The map's maker, John Nelson, the user experience and mapping manager for IDV Solutions, a data visualization company, said the project offered several surprises.
"First, I was surprised by the sheer amount of earthquakes that have been recorded," Nelson told OurAmazingPlanet. "It's almost like you could walk from Seattle to Wellington [New Zealand] if these things were floating in the ocean, and I wouldn't have expected that."
In all, 203,186 earthquakes are marked on the map, which is current through 2003. And it reveals the story of plate tectonics itself.
The long volcanic seams where Earth's crust is born appear as faint, snaking lines cutting through the world's oceans. The earthquakes along these so-called spreading centers tend to be rather mild. The best studied spreading center, called the Mid-Atlantic Ridge, bisects the Atlantic Ocean, on the right side of the image.
Its Pacific counterpart wanders along the eastern edge of the Pacific Ocean, cutting a wide swath offshore of South America.

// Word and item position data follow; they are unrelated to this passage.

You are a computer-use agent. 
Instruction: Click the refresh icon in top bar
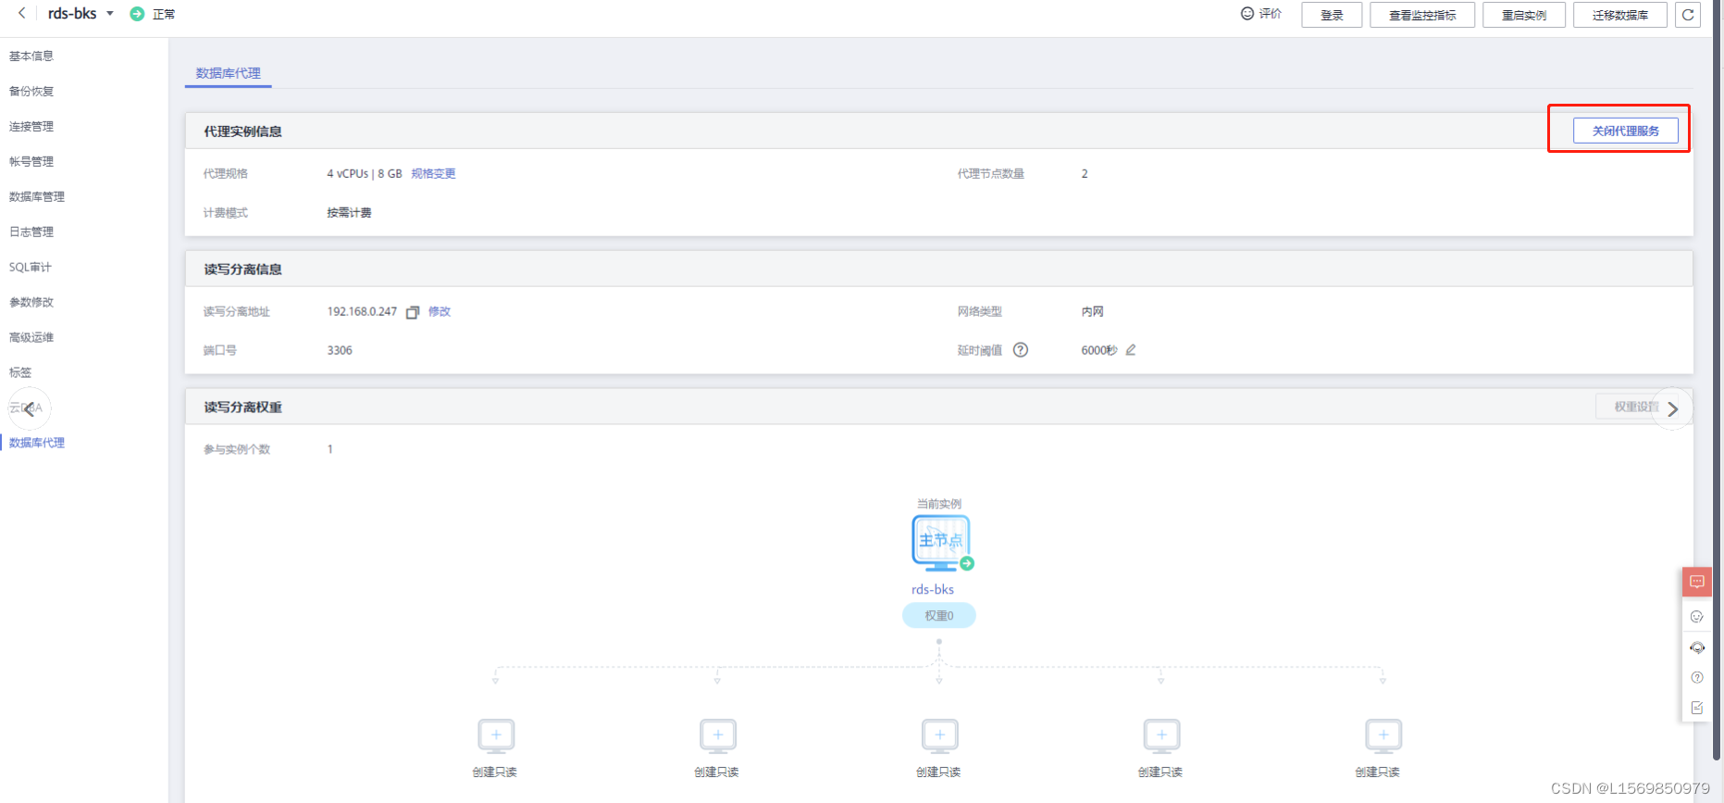click(x=1687, y=15)
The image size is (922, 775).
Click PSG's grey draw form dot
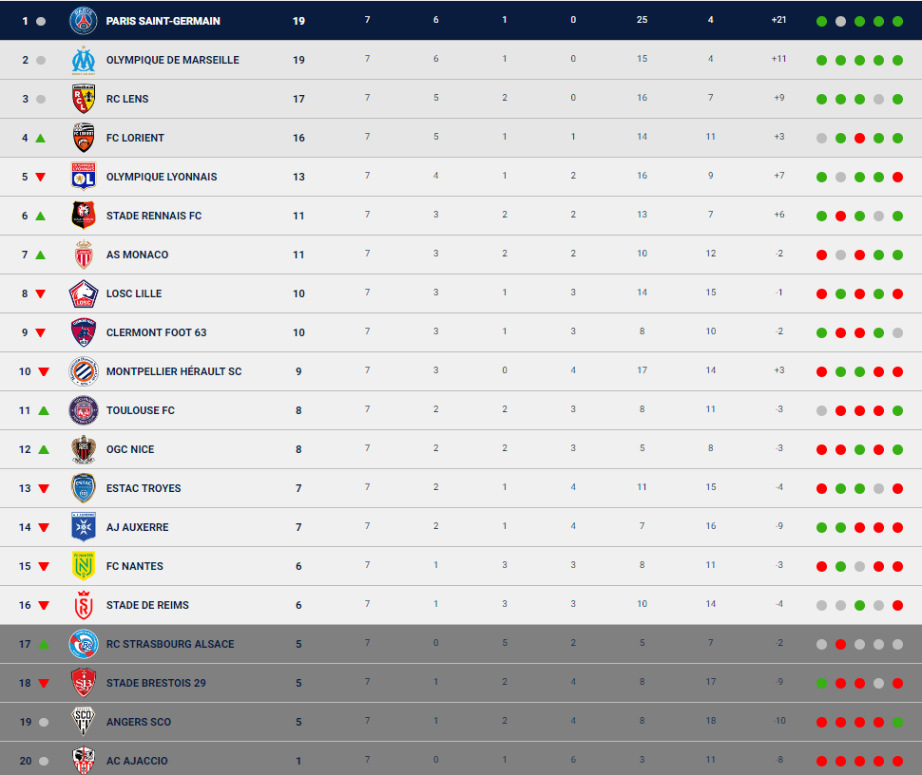coord(841,21)
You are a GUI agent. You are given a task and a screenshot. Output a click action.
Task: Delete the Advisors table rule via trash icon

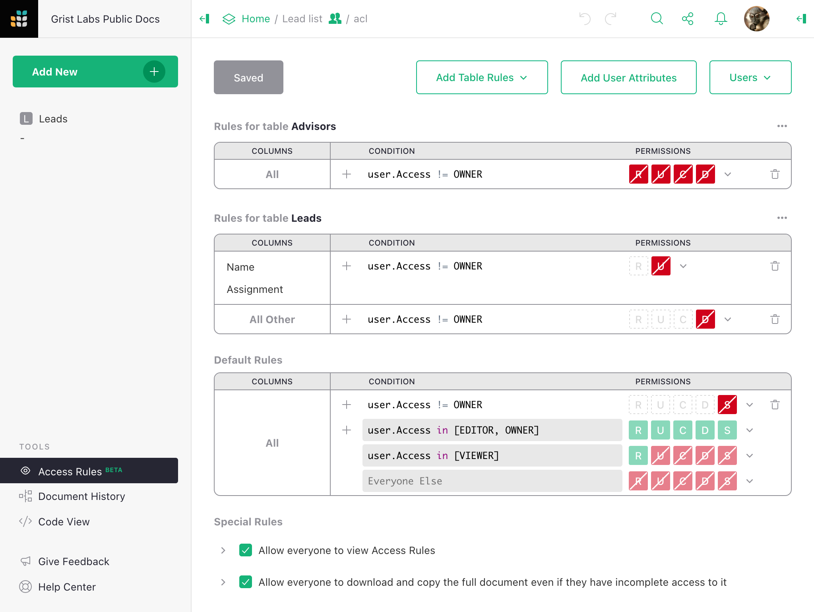(775, 174)

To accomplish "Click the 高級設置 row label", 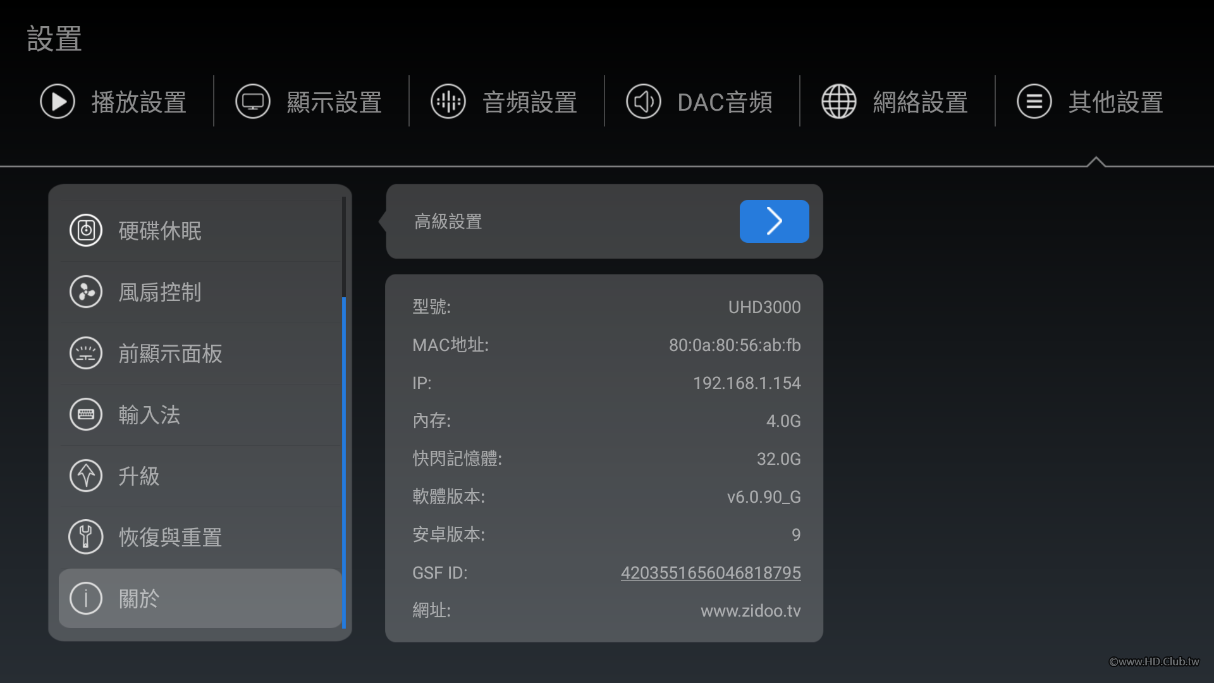I will click(x=448, y=222).
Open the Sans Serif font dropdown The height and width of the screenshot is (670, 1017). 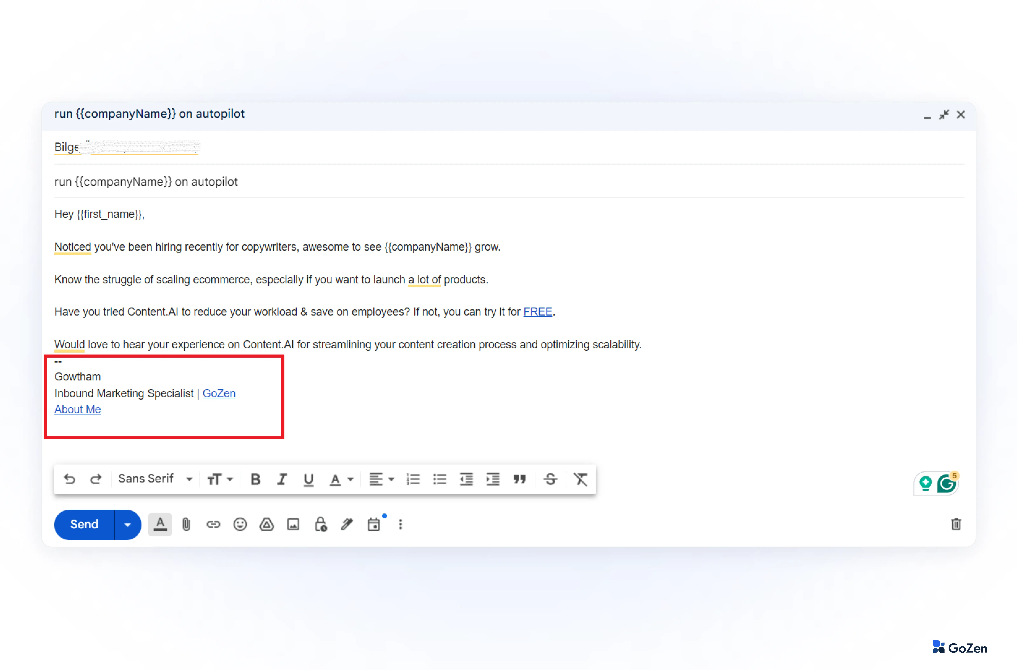click(155, 479)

Another spreading center makes a jog though the Indian Ocean and up through the Red Sea.
But one glance at the map shows that the real earthquake action is elsewhere. [7 Ways the Earth Changes in the Blink of an Eye]
Subduction zones, the places where tectonic plates overlap and one is forced to dive deep beneath the other and into the Earth's crushing interior — a process that generates the biggest earthquakes on the planet — stand out like a Vegas light show.
Nelson said this concept hit home particularly for the Ring of Fire, the vast line of subduction zones around the northern and western edge of the Pacific Ocean.
"I have a general sense of where it is, and a notion of plate tectonics, but when I first pulled the data in and started painting it in geographically, it was magnificent," Nelson said. "I was awestruck at how rigid those bands of earthquake activity really are."
That realization prompted one big decision about the map's design, Nelson said. Unlike many maps made in the United States, this one is centered over the Pacific Ocean. "That looked like where the magic was happening," Nelson said. California, a spot rattled by quakes where faults jolt horizontally, also shines brightly.
There are undoubtedly many earthquakes missing, given the dramatic change in scope and accuracy of seismological instruments from 1898 to the present day. Nelson said he saw a huge jump in the volume of data from the 1960s forward. Yet even without the complete catalog of earthquakes, the map provides a striking visual reference — even though none of the data are new.
All the earthquake information and maps are freely available on the Internet courtesy of the U.S. Geological Survey, university and state partners in California, and NASA.
"There's nothing new about plotting earthquakes," Nelson said. "It's just presenting it in an interesting way."
And although he was modest about his own role as a designer, Nelson emphasized the value of design in making data more engaging. The project was a follow-up to a recent map of more than 50 years of tornado tracks across the United States; he said both maps are designed to get people more interested in the larger phenomena behind them. "To get them to start asking questions," Nelson said.
In short, a colorful map will grab people more than an Excel spreadsheet, even when both contain the same information.
"It seems almost superficial, but it's true," Nelson said. "If something is treated with thoughtful design, then it becomes better."